- **Job**: Give back everything from the line containing "The height and" down to the line containing "Action: coord(244,797)", switching "footer" to "header" and changing nothing else. Return only those lines, without the pictures.

- **Entries shown**:
····················
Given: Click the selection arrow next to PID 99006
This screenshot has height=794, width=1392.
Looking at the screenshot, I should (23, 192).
····················
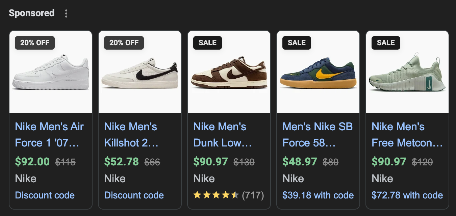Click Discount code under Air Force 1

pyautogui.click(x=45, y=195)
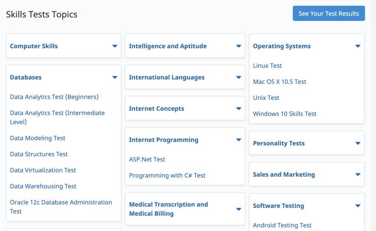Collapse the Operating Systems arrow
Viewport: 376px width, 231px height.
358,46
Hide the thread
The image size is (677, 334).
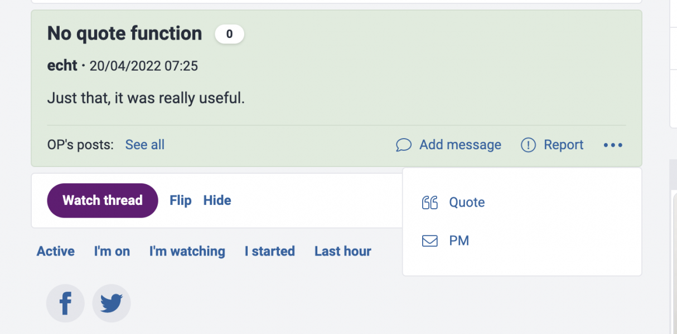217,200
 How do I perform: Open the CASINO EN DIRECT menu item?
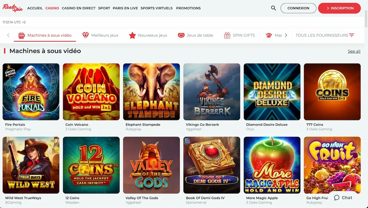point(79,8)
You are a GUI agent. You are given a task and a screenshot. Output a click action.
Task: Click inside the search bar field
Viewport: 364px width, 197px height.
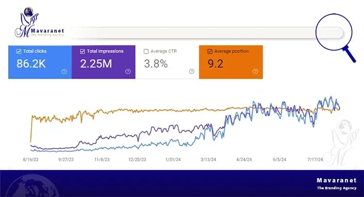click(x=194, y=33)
····················
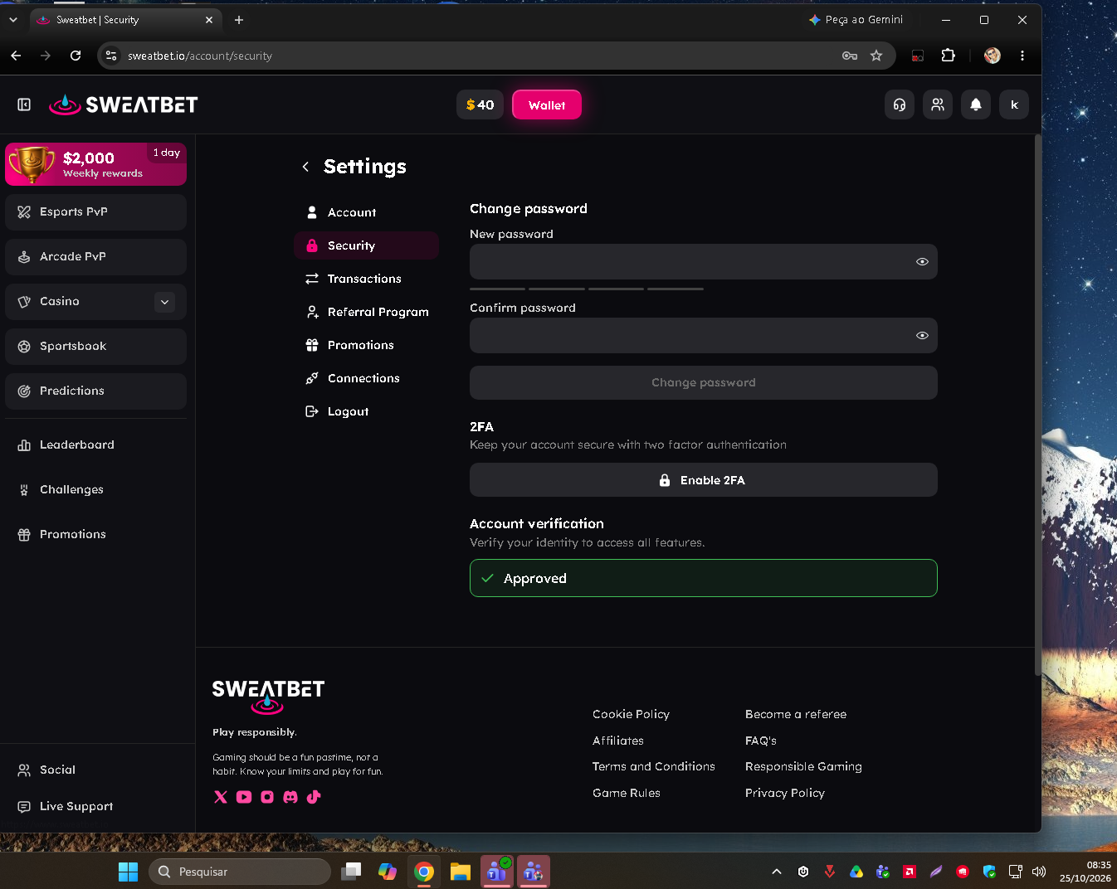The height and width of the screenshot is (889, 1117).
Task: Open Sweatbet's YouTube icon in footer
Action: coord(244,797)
····················
- **Solution to this problem**:
The height and width of the screenshot is (889, 1117).
Task: Open Sweatbet's YouTube icon in header
Action: coord(244,797)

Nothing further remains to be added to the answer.